What does it mean to stop suppressing individuality within the context of healthcare? Obviously, this is a realm in which standards can be important. But we start suppressing when we let those standards obstruct our view of the individual in front of us at any given moment.

That’s what happens when people are seen and known solely by their cancer diagnosis rather than by the unique individuals they are.

“As an African-American woman, an undergrad, and an adolescent and young adult – those things should have been taken into consideration pre-treatment, during treatment, and post-treatment. Unfortunately, they were not,” said Kawana Williams, licensed professional counselor at My Healing Center. “I'm an African-American woman in my youth with a cancer that is typically restricted to Jewish, white women in their forties. I was treated as a standard cancer patient. ‘You're young. We can blast you with a crap load of chemotherapy. And once you're done, you'll be fine.’ That's how I was treated.”

Watch and listen to her talk about it in her own words.

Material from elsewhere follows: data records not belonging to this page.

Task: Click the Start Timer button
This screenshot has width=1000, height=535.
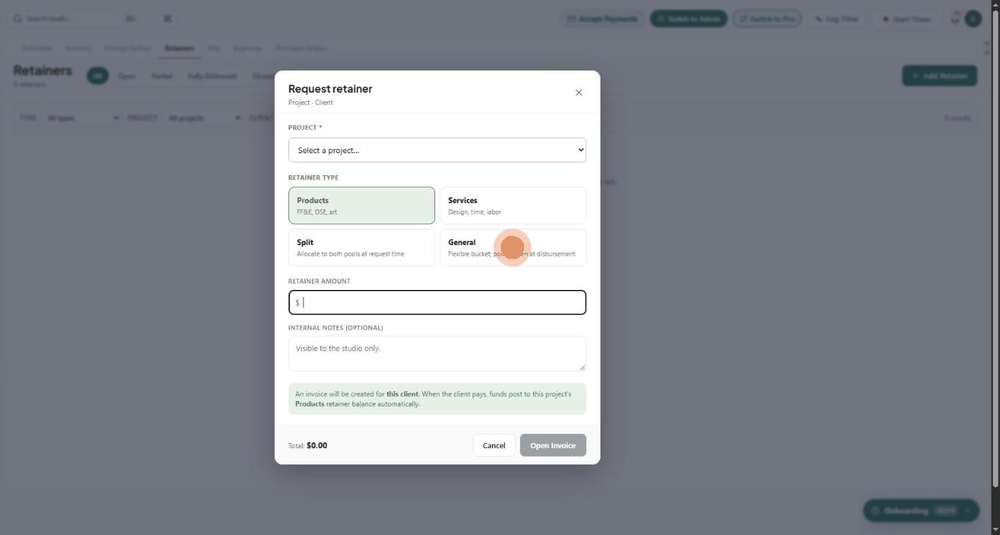Action: [x=906, y=19]
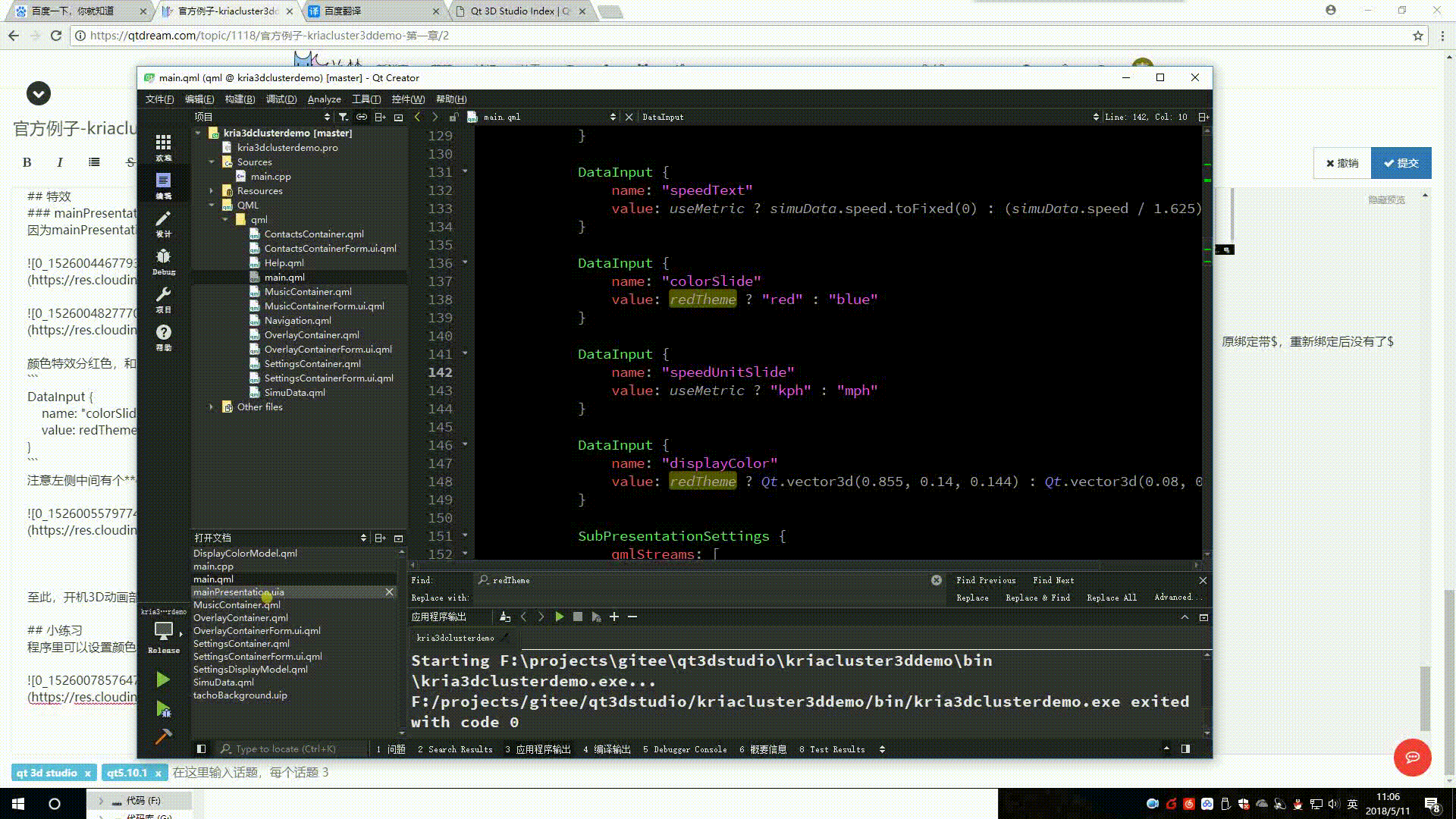Toggle the right sidebar in status bar
Screen dimensions: 1456x819
(1185, 749)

Kayla Redig is a competitive athlete and elementary school teacher. She had a similar experience with cancer in her 20s, and has produced a documentary film about the special challenges facing young adults with cancer.

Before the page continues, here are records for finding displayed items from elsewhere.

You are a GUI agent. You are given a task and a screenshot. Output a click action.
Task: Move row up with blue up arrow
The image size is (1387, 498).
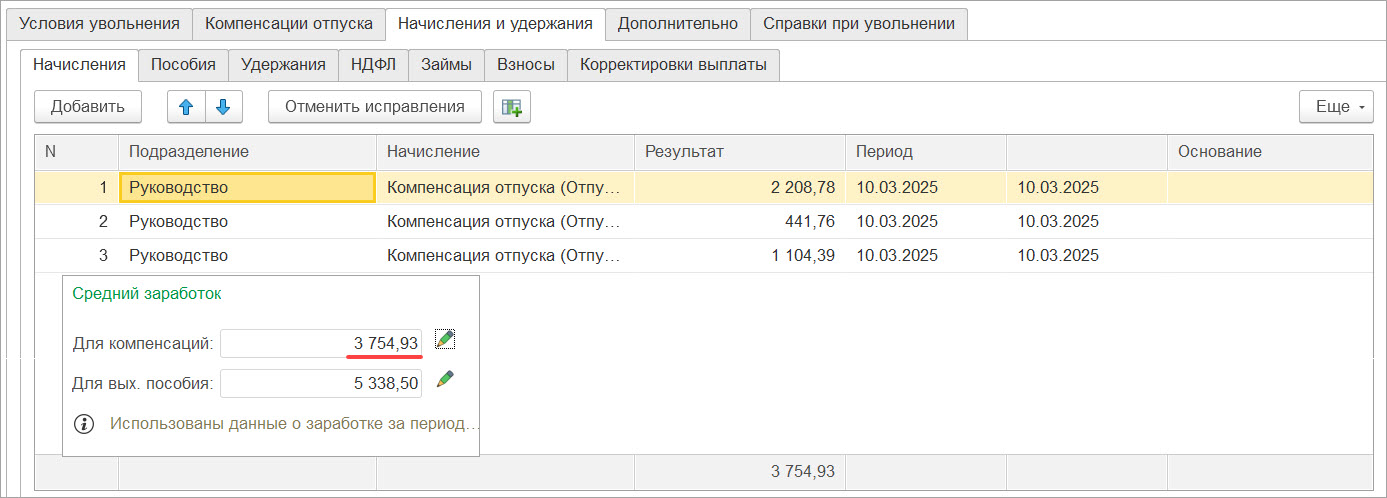[x=186, y=107]
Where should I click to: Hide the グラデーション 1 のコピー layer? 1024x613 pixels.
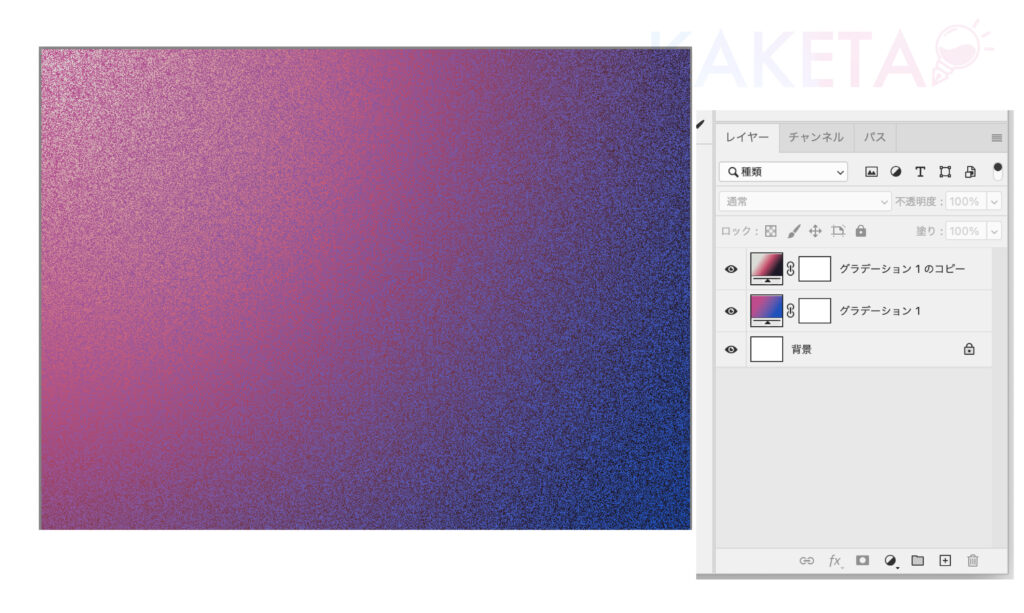pos(731,269)
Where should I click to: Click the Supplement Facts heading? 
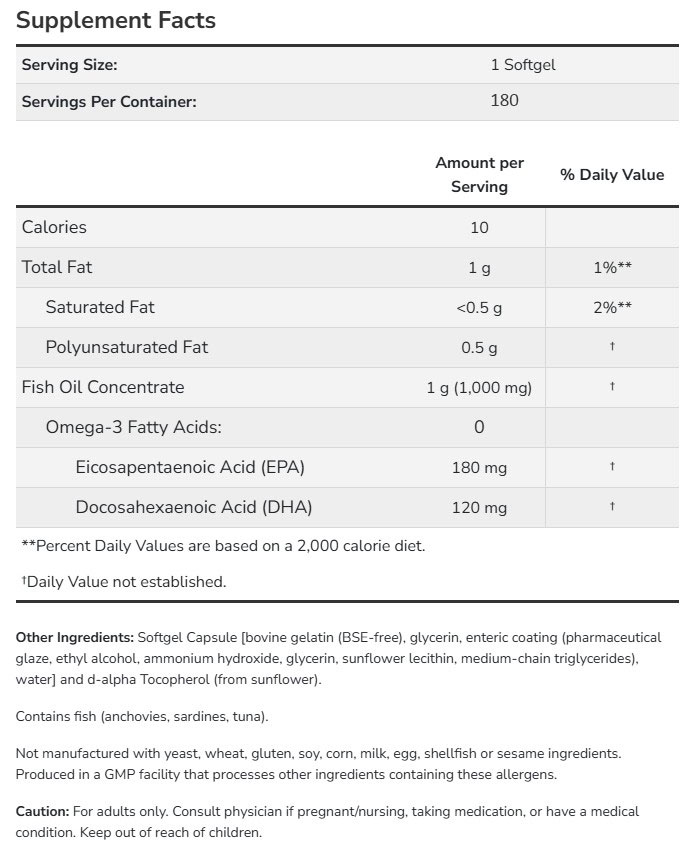coord(116,20)
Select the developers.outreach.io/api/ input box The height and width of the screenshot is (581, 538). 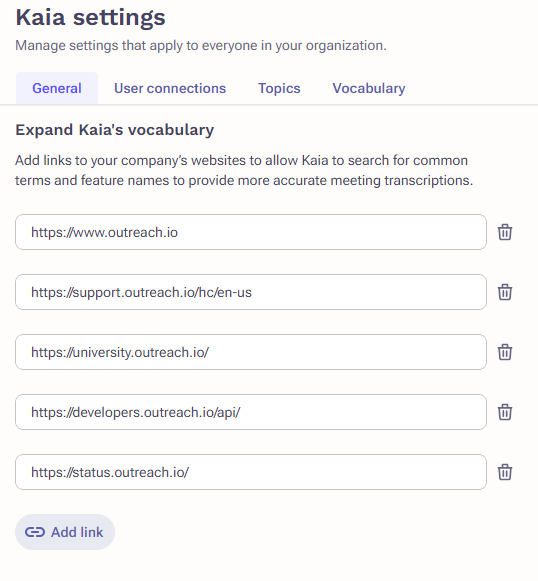[x=251, y=412]
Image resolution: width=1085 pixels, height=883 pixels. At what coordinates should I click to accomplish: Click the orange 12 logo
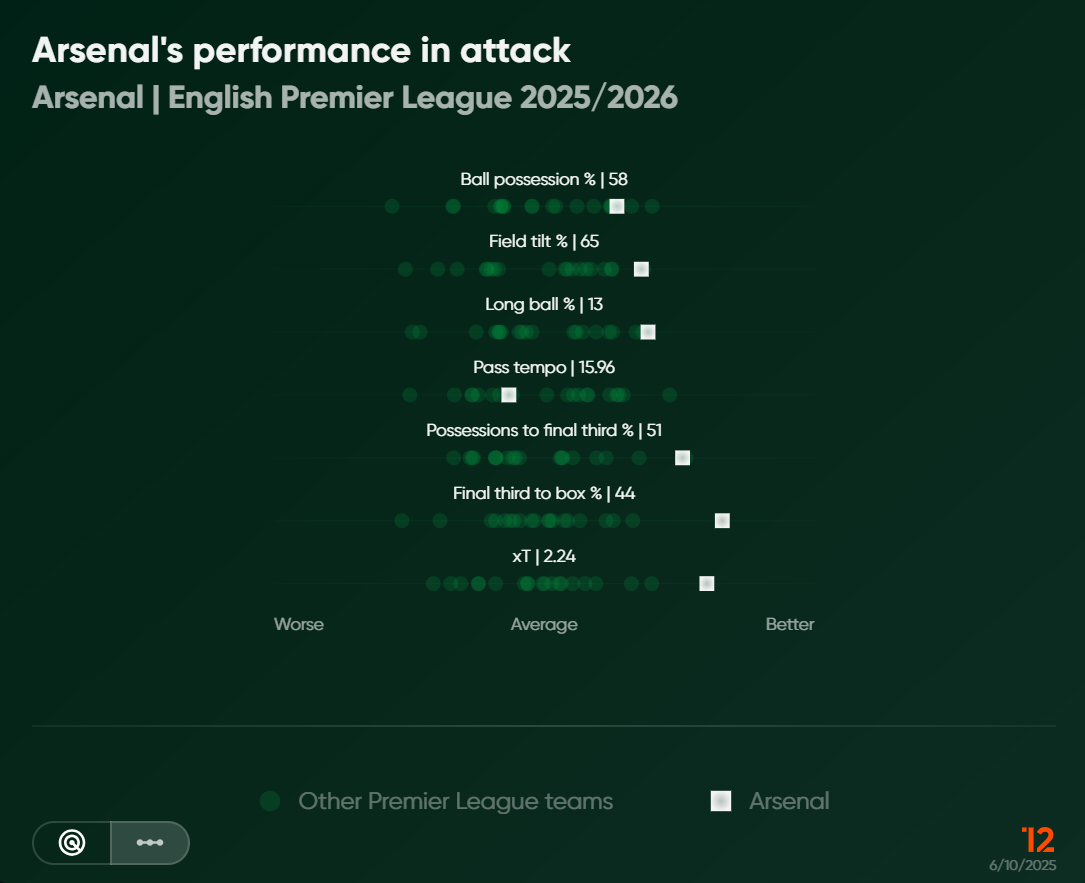[1038, 839]
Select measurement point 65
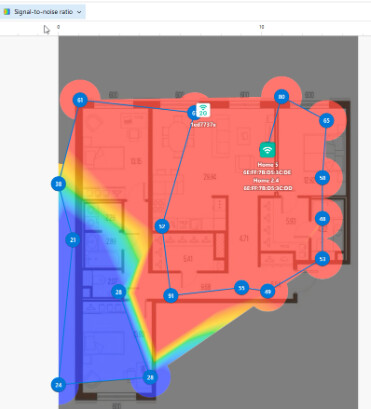The image size is (371, 409). pos(326,120)
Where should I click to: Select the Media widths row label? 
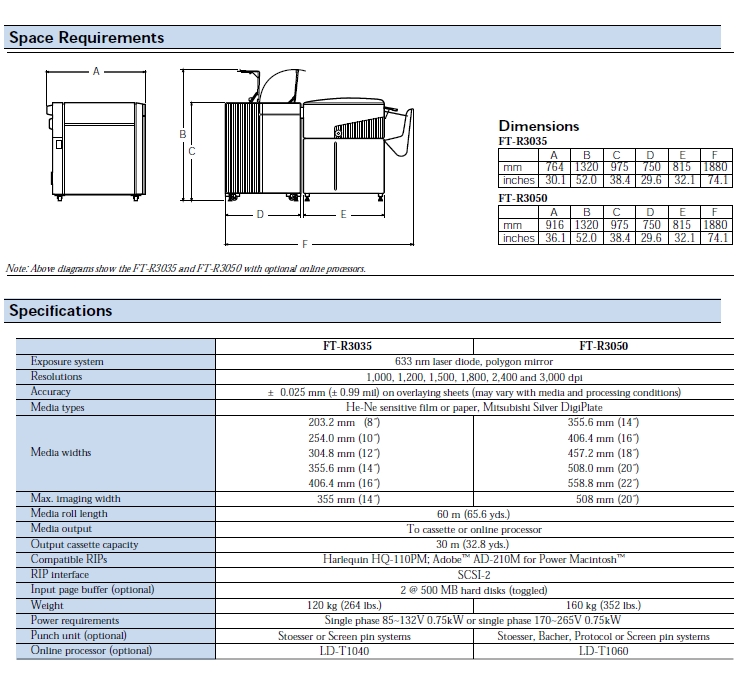click(x=61, y=452)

In this short video below, she talks about her isolation. “When you're diagnosed with cancer at 24, you no longer fit in with your normal peer group. Good luck trying to date when you're bald and you don't have breasts anymore. You don't fit in on the outside. And then you go on the inside of the hospital, the space where you're supposed to be welcome, and I was lumped in with everyone who had the same diagnosis [older women in completely different life stages]. Not only did I not fit in on the outside, now I don't belong here on the inside.”

She offers a suggestion: “I've had a lot of unexpected, out-of-control things happen with the cancer diagnosis. I'm willing to and wanting to grasp onto anything that feels familiar, concrete and sturdy. So if you [healthcare workers] can give me some of that control, I'll take it.”

Listen to Employees

It’s tempting and common to put people in boxes based on one aspect of their identity, because that makes it “easier” and more efficient to deal with someone in the moment. But that’s also what isolates us from each other, and it’s what makes it hard for leaders to be what Gartner calls “human-centric.”

“We should never feel like we need to decide where we belong to feel included,” said Ivy Nguyen, senior manager of security awareness at General Mills. Nguyen also said we shouldn't have to adapt and change who we are to belong and to fit in. In this video, she shares her own story of feeling the need to make things simple and easy for everyone else, rather than honor her own identity.  

That’s such a common feeling among employees – that they have to sacrifice their own identity for the sake of the organization.

Listen in the video below of Meaghan Gilhooly, doctor of veterinary medicine and vice president of veterinary quality for Banfield Pet Hospital, talking about why organizations may find it difficult to treat employees as individuals. Namely, that individuality is hard to scale and people tend to avoid what’s hard.

Another challenge, according to Frank Ross, senior manager of cyber security engineering and operations at General Mills: “One of the mistakes I see is that we haven't incorporated the groups of people that we're trying to help in the solution.” He talks more about that here.

Ross’ point is a good one, and that’s exactly why our process toward unleashing individuality must begin with a process for assessing how we might be suppressing people. You can’t start unleashing if you don’t first investigate and listen: 

Stop defining success for others. Start making a way for them to define and achieve it for themselves.